Source records
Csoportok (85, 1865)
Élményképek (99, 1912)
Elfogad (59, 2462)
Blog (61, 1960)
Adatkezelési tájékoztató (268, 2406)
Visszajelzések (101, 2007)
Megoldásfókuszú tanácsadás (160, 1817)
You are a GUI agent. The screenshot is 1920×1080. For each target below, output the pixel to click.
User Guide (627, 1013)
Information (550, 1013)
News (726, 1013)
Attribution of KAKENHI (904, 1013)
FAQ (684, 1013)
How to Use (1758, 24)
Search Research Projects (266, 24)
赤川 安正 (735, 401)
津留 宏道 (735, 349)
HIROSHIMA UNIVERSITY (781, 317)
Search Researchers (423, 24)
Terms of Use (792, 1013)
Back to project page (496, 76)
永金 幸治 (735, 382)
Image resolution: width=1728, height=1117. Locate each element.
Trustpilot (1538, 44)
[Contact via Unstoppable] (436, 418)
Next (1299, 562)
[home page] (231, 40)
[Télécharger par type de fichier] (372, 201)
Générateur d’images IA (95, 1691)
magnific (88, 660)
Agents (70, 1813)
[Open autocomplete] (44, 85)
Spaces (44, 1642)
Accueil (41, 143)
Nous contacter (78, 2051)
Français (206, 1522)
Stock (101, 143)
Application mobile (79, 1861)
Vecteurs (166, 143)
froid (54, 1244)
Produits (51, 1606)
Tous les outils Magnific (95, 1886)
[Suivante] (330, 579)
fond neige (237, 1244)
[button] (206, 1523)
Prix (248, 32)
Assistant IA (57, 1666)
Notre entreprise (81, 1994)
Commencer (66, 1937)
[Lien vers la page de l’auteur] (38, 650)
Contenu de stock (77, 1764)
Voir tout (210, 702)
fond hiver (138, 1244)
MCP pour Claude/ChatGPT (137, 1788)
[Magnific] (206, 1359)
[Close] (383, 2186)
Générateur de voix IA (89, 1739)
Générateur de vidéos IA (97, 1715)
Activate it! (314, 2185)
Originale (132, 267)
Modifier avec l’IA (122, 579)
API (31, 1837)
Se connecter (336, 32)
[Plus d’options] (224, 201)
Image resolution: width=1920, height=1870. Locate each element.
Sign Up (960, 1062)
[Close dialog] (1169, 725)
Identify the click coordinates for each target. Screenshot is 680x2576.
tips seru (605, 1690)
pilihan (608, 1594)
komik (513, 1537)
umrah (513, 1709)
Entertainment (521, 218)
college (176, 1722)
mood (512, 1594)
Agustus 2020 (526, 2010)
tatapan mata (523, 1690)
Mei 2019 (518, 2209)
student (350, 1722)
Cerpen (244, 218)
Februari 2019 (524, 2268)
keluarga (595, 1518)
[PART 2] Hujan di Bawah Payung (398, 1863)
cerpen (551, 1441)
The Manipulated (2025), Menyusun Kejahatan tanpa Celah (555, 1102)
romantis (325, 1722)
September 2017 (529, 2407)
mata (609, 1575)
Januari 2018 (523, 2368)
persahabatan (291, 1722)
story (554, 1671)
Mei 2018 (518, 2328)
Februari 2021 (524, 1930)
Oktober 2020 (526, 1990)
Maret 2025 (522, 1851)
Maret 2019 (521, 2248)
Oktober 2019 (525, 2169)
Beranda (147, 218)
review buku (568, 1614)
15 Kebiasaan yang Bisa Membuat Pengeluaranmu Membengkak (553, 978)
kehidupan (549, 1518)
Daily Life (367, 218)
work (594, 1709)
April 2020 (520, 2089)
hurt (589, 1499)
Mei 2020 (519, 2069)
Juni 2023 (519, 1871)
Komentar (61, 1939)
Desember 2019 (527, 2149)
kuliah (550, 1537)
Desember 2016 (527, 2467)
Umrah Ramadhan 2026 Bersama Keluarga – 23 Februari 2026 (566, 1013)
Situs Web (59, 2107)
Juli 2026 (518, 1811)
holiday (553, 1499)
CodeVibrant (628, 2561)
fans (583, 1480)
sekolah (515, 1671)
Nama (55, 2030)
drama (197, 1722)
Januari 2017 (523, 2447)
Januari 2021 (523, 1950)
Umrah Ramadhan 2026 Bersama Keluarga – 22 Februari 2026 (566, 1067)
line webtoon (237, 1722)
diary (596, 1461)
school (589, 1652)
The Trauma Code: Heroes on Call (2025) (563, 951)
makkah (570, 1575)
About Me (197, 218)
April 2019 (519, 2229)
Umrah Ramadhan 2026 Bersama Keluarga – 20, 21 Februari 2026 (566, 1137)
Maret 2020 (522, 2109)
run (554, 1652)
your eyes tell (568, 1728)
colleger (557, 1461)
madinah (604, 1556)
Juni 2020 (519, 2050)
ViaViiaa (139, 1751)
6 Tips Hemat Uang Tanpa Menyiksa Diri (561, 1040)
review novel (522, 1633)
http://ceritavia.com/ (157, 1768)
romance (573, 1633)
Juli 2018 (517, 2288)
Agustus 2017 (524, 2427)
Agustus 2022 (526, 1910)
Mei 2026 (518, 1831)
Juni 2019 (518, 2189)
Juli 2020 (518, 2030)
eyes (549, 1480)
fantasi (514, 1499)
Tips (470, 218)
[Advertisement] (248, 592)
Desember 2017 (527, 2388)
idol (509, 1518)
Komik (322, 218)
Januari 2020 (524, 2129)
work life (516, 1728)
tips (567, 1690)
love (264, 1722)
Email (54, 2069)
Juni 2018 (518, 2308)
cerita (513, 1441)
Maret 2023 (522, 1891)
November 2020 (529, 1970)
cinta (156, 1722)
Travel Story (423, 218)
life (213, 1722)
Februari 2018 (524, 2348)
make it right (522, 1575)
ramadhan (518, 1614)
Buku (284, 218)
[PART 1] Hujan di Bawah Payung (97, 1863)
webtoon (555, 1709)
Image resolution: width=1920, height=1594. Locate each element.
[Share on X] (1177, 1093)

Exercise objective
Check each line above for the word "target", and copy the lines where it appears.

Problem solution
You are a GUI agent. The screenshot is 1920×1080. For each target below, output the pixel to click.
Identify the click coordinates for each target. Screenshot is 680x2576.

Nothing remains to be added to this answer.